WHAT TO DO =>
[A] In the Prolog excerpt, list every binding of Xs that appears in the results of the most general query.
[B] Pick up the Prolog excerpt after its final line and keep writing it.

PAGE EXCERPT =>
————————

When the body of the second clause is executed, it calls val_and_remainder(X,Ys,R). or, in other words, val_and_remainder(2, [2,3], R). This will unify now with the first clause and give you R = [3]. When you unwind all of that, you get, R1 = [Y|[3]], and recalling that Y was bound to 1, the result is R1 = [1,3].
Stepwise reproduction of Prolog's mechanism often leads to more confusion than it helps. You probably have notions like "returning" meaning something very specific—more appropriate to imperative languages.
Here are different approaches you can always use:
Ask the most general query
... and let Prolog explain you what the relation is about.
?- val_and_remainder(X, Xs, Ys).
Xs = [X|Ys]
; Xs = [_A,X|_B], Ys = [_A|_B]
; Xs = [_A,_B,X|_C], Ys = [_A,_B|_C]
; Xs = [_A,_B,_C,X|_D], Ys = [_A,_B,_C|_D]
; Xs = [_A,_B,_C,_D,X|_E], Ys = [_A,_B,_C,_D|_E]
; ... .

————————

RECORDED INFORMATION =>
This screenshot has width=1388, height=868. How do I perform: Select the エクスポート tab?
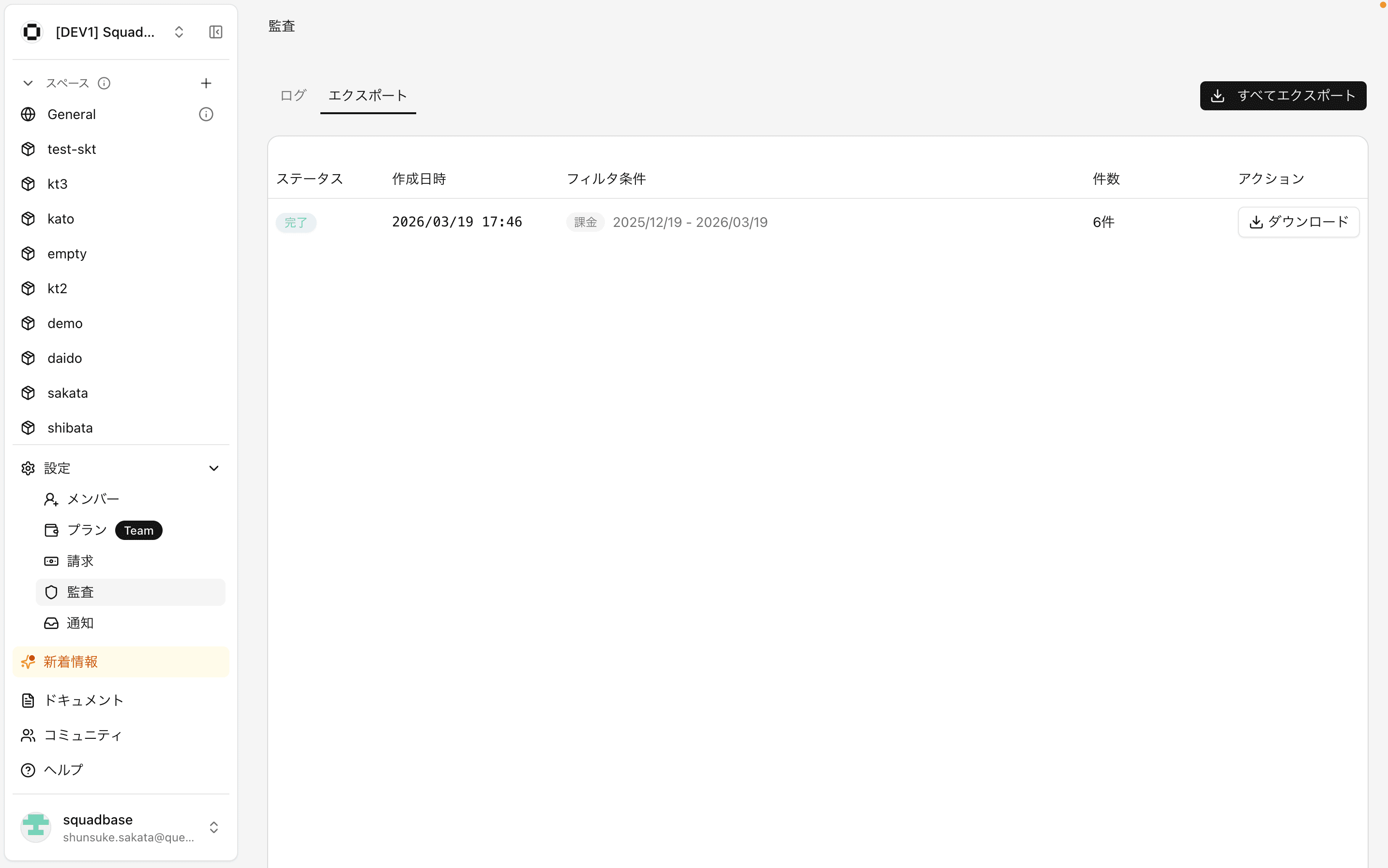[367, 95]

————————

PER-TASK OUTPUTS =>
[A]
[X|Ys]
[_A,X|_B]
[_A,_B,X|_C]
[_A,_B,_C,X|_D]
[_A,_B,_C,_D,X|_E]

[B]
So Xs and Ys share a common list prefix, Xs has thereafter an X, followed by a common rest. This query would continue producing further answers. Sometimes, you want to see all answers, then you have to be more specific. But don't be too specific:
?- Xs = [_,_,_,_], val_and_remainder(X, Xs, Ys).
Xs = [X,_A,_B,_C], Ys = [_A,_B,_C]
; Xs = [_A,X,_B,_C], Ys = [_A,_B,_C]
; Xs = [_A,_B,X,_C], Ys = [_A,_B,_C]
; Xs = [_A,_B,_C,X], Ys = [_A,_B,_C]
; false.
So here we got all possible answers for a four-element list. All of them.
Stick to ground goals when going through specific inferences
So instead of val_and_remainder(2, [1,2,3], R). (which obviously got your head spinning) rather consider val_and_remainder(2, [1,2,3], [1,3]). and then
val_and_remainder(2, [2,3],[3]). From this side it should be obvious.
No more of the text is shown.